During Friday’s Democratic Weekly Address, Representative Matt Cartwright (D-PA) touted the Public Service Freedom to Negotiate Act and criticized the Supreme Court’s decision in Janus v. AFSCME, saying the decision is a vote “against every single hard-working American who fights every day just to make ends meet.”
Transcript as Follows:
“Hello, I’m Congressman Matt Cartwright.
It was with regret that I read the Supreme Court’s decision this week in the case called Janus v. AFSCME. This week, the U.S Supreme Court voted against every single hard-working American who fights every day just to make ends meet. Just to pay their bills. Just to support their families. Just to put away a little bit of money.
This week’s decision undermines the freedom of people who keep us safe. The first responders, corrections officers, police officers, snow plow drivers and firefighters, teachers, sanitation workers – all public service workers, public servants – who go out there every single day for you, for me, for our kids.
This 5-4 vote, this decision, undermines their very freedom to negotiate for decent pay and fair workplaces.
I represent Northeastern Pennsylvania, a place where the right to bargain collectively is time-honored. Back in 1902, this man — John Mitchell — a labor organizer, came to the area, and what he found was miners working all hours in terrible conditions and for meager pay. He also found that the workers were unable to join together because of ethnic differences.
And the mine owners played the ethnic differences against each other.
Somehow, and to his everlasting credit, Mitchell was able to get the workers to look past their differences, and get them to go out on strike together. They struck for higher wages, and shorter days, and together they put their very lives on the line. For six months they struck – and workers were left with absolutely nothing at the end.
After 163 days, the coal strike ended, and they went to arbitration.
Since none of us were around then, I want to share with you the words of this man, Clarence Darrow, who spoke for the workers.
He said this, ‘I have heard my clients, 147,000 working men who toil while other men grow rich, men who go down into the earth and face greater dangers then men who go out upon the sea, or out upon the land in battle, men who have little to hope for, little to think of excepting work.

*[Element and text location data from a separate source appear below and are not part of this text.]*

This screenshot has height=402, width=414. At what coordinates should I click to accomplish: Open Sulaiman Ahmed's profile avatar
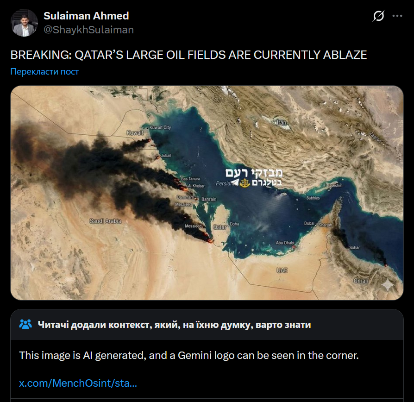point(24,23)
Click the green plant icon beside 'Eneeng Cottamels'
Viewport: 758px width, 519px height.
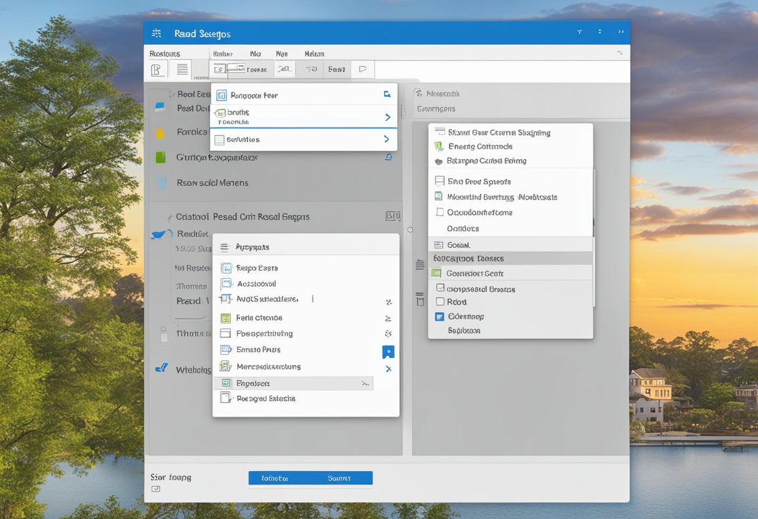[x=438, y=147]
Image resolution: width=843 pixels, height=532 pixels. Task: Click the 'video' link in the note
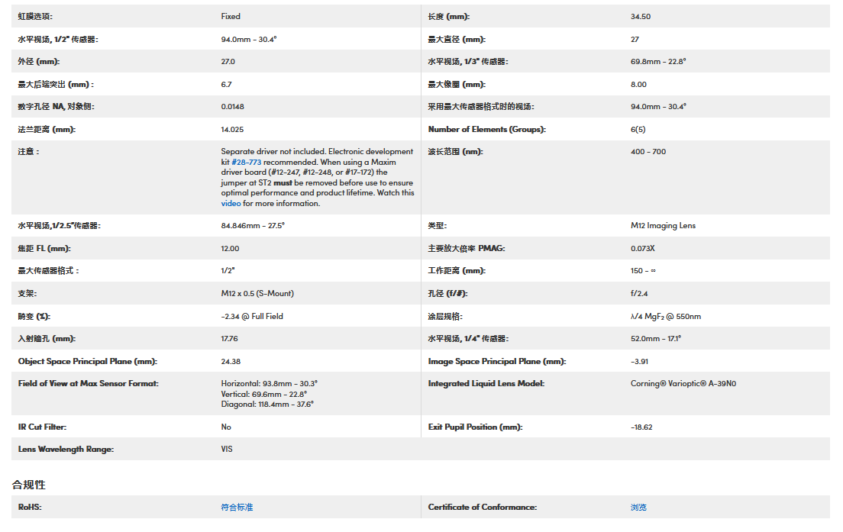(x=231, y=203)
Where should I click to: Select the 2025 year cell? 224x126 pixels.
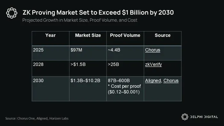tap(51, 53)
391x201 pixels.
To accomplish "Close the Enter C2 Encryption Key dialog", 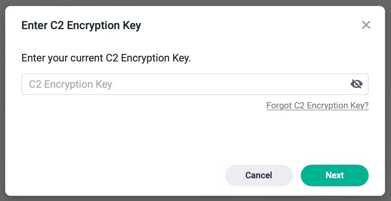I will coord(366,25).
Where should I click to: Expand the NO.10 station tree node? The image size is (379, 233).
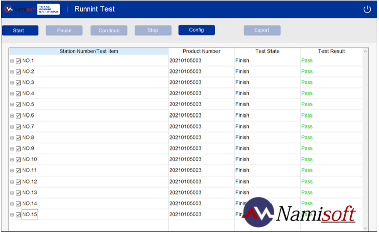tap(12, 160)
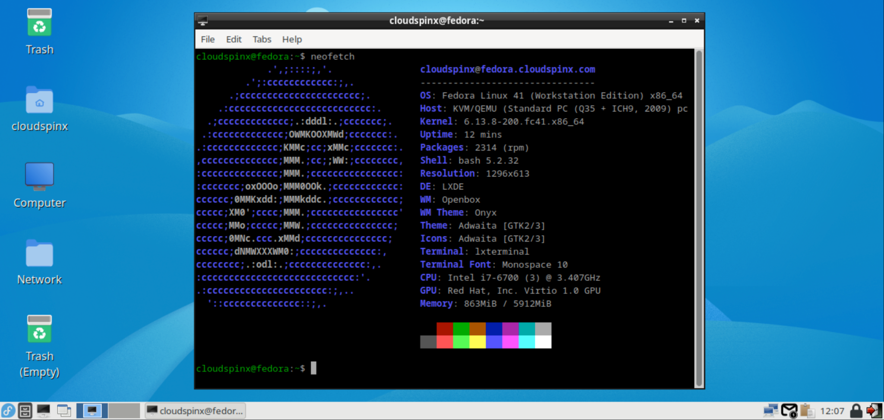Open the Fedora applications menu
The width and height of the screenshot is (884, 420).
pos(9,410)
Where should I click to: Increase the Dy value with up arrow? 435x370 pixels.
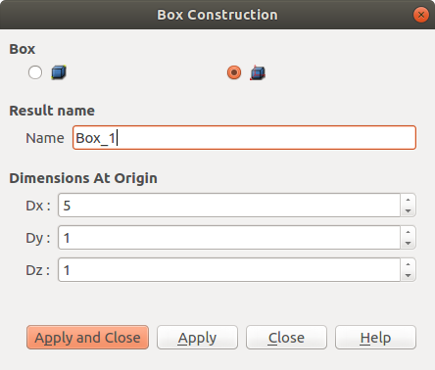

These are men… [who] demeaned themselves as nobly, as bravely, as loyally as any body of men who ever lived and suffered and died for the benefit of the generations that are yet to come.’
‘We are working for democracy,’ Darrow said, ‘For humanity, for the future, for the day that will come too late for us to see it or know it, or receive its benefits, but which will come, and will remember our struggles, our triumphs, our defeats, and the words we speak.’
That strike was successful. Something that never would have happened without John Mitchell and the United Mine Workers.
We revere John Mitchell in Northeastern Pennsylvania, and we honor his memory.
But this week, instead of honoring our American tradition of supporting labor unions, the Supreme Court’s ideological decision overturned a 40-year precedent. Forty years of the fabric of American law, torn up.
This decision enables free-riding by those who benefit from union agreements but don’t want to pay their fair share.
Let me be clear: Labor unions give workers a collective voice to regular people to gain better wages, better health care, and a better future with a secure retirement. Strong public unions built the middle class in our country and shaped the life of every American by negotiating worker rights.
But while Washington Republicans are rigging the rules against workers – in the Courts and the Congress – Democrats are fighting to deliver A Better Deal to working men and women. Now is not the time to turn back the clock on fair pay. Now is the time for us fight back.
That’s why yesterday afternoon, joined by Senator Hirono (D-HI), I proudly introduced the Public Service Freedom to Negotiate Act. Our bill reaffirms the right of every public sector employee to join a union and bargain collectively.
In the face of new attacks on workers, Democrats are advancing new solutions – building on the bold commitments of our economic agenda for America: giving workers the freedom to negotiate a Better Deal.
While the Supreme Court may have turned its back on American workers this week, Democrats in Congress have not. We stand with our union brothers & sisters.
Again, the words of Clarence Darrow: ‘We are working for democracy, for humanity, for the future.’
The future he was talking about is here, let’s work together, to preserve it together.”